## Суть задания:
Извлеките дословно часть рецензии на роман «Раунд»: начните с того места, где стоят слова «Секрет злободневности прозы», и остановитесь после слов «из неосмысленных вчерашних.».

## Фрагмент текста:
Античеченские митинги, споры о творчестве акциониста Пети, в котором с ходу узнаётся художник Павленский, гомофобные настроения — соединение всех этих обстоятельств превращает «Раунд» в произведение донельзя актуальное — вобравшее в себя не только кое-что из новостной повестки, но и такие феномены поп-культуры, как рэп-баттлы, стендап, акционизм. В этой связи хочется задать вопрос: что делает роман Немзер действительно современным, помимо очевидных внешних атрибутов? Только ли рэп-баттлы? Если так, то первым актуальным писателем на деревне до сих пор был бы Пелевин, который в каждом новом романе потешается над публикой из фейсбука и волнующими её проблемами.

Секрет злободневности прозы Немзер заключается, скорее, в её особом зрении. Недаром она называет «Раунд» оптическим романом. Оптика присутствует в книге как буквально (физиологической оптикой занимается Саша Лучников, будущий нобелевский лауреат, оптические термины всплывают в названиях глав и разговорах персонажей), так и на уровне композиции, которая зиждется на постоянной смене ракурса. Такой подход к организации материала позволяет ей в работе со злобой дня продемонстрировать, что наши сегодняшние проблемы растут из неосмысленных вчерашних.

На подтверждение этой мысли работает и определённая социальная герметичность романа. Среди его основных героев фигурируют не только оппозиционная журналистка, физик-трансгендер, рэпер из интеллигентной московской семьи и потомственный циркач, но и их многочисленные родственники — типичные советские интеллигенты, попавшие под колёса истории, благодаря которым в романе раскрывается второй пласт — исторический. И надо сказать, что то, как Немзер обращается с историческим материалом, выглядит куда любопытнее, чем её попытки добавить роману социального звучания.

Можно предположить, что для неё как для соавтора проекта «Музей 90-х» чрезвычайно важно обращение к документу и исследование разных форматов знания о прошлом. Тем удивительнее её решение окрасить посвящённые советскому периоду главы в гротескно-карнавальные тона.

Прошлое вступает в повествование в виде полунамёков, граничащих с абсурдистскими видениями. Немзер изображает его как стихию, иррациональную и репрессивную, высвобождающую тёмную сторону в любом, кто с ней соприкасается. В эту извращённую мистерию оказывается вовлечена практически вся родня главных героев — отец Саши и дед Нины, бабушка Тами и родители Димы. Их путь узнаваем и довольно типичен для тех лет, о которых они рассказывают. Они ссорятся и предают друг друга, доносят на родных, чтобы выжить, пытаются вырваться, эмигрировать и по дороге не растерять себя. С каждого из них могла бы начаться классиче­ская антиутопия, построенная на отношениях гения и тоталитарной власти, но Немзер не даёт хода этому сюжету, всякий раз удерживаясь на краю. В их разговорах сквозит понятная апокалиптичность. И Немзер очень ловко показывает, как истончаются их воспоминания. Возможно, именно по этой причине советские главы книги кажутся самыми запутанными.

## Исходные данные:
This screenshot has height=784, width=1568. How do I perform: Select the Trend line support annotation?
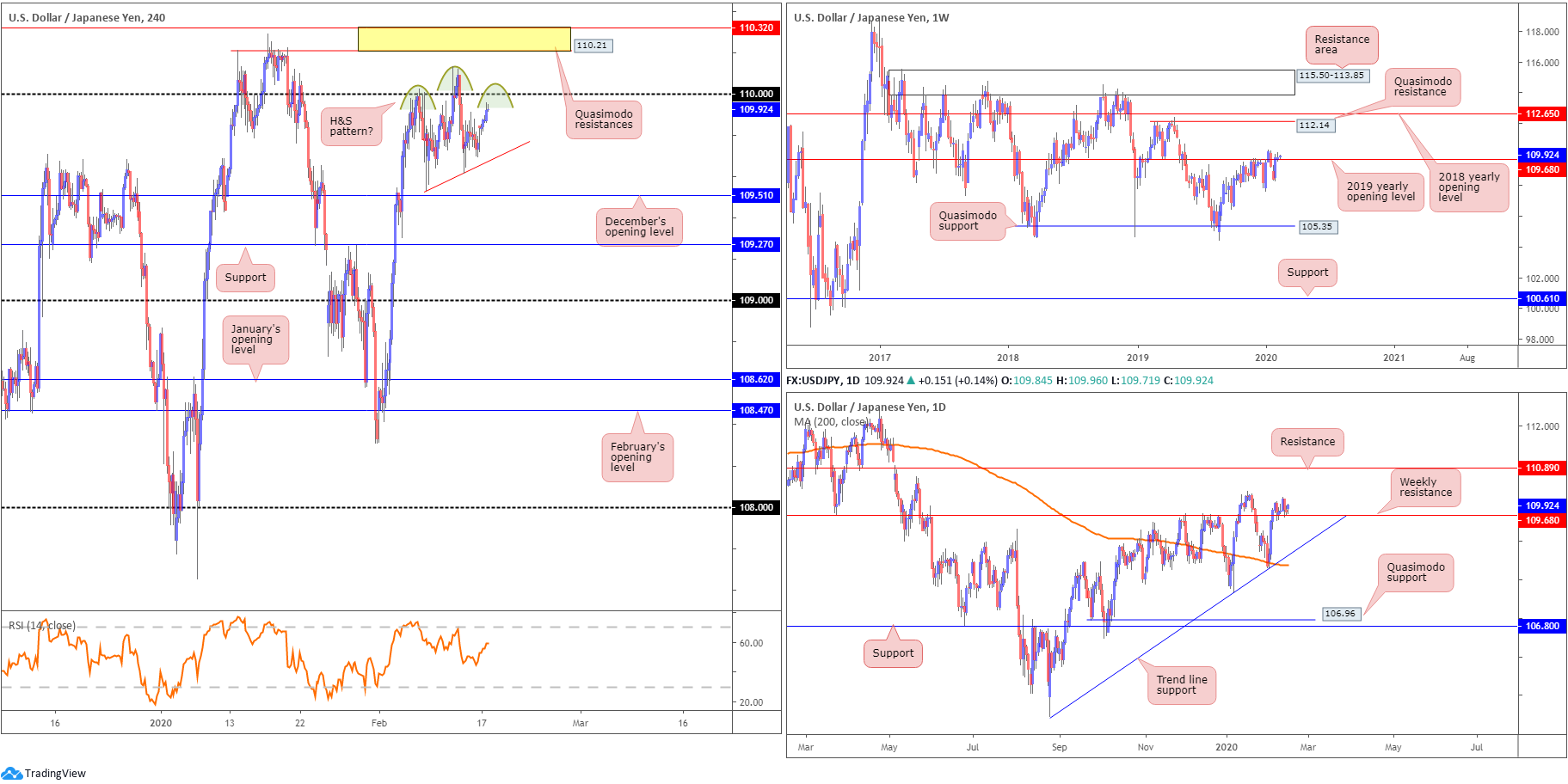1182,685
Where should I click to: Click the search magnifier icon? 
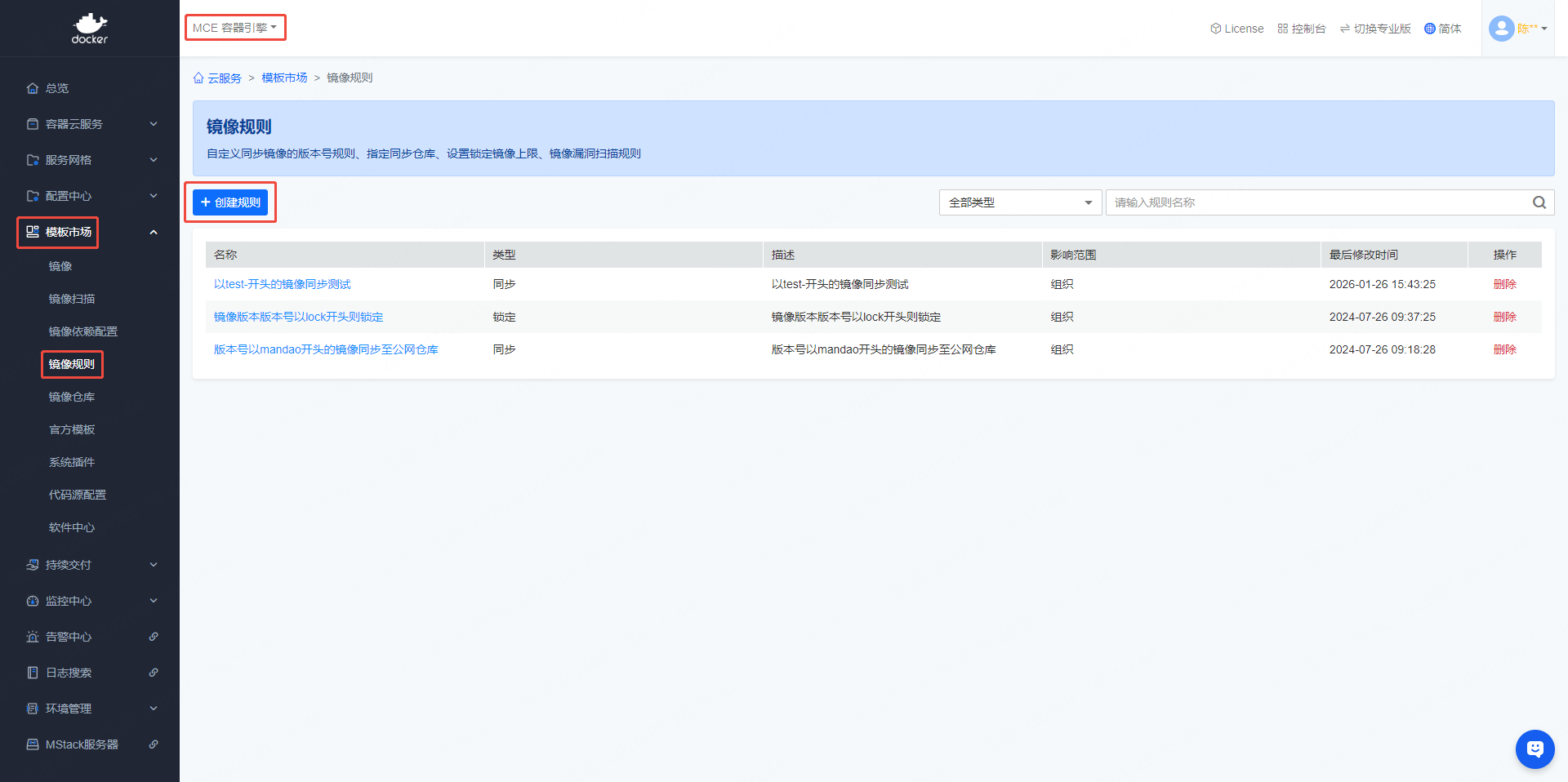(1539, 202)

## Ответ к заданию:
Секрет злободневности прозы Немзер заключается, скорее, в её особом зрении. Недаром она называет «Раунд» оптическим романом. Оптика присутствует в книге как буквально (физиологической оптикой занимается Саша Лучников, будущий нобелевский лауреат, оптические термины всплывают в названиях глав и разговорах персонажей), так и на уровне композиции, которая зиждется на постоянной смене ракурса. Такой подход к организации материала позволяет ей в работе со злобой дня продемонстрировать, что наши сегодняшние проблемы растут из неосмысленных вчерашних.